_DESCRIPTION OF THE TASK_
For each line in the data below that holds "agent", return a copy.

_DATA_
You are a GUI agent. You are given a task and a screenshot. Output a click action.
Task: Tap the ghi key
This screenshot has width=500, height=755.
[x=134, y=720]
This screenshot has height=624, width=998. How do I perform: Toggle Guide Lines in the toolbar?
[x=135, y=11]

...

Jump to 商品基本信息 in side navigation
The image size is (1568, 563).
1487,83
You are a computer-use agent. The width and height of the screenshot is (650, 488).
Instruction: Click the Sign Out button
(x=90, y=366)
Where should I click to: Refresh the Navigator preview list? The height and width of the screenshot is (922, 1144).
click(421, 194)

_RESPONSE BELOW_
You are a GUI agent. You are given a task and a screenshot. Output a click action.
You are a computer-use agent. The width and height of the screenshot is (650, 488).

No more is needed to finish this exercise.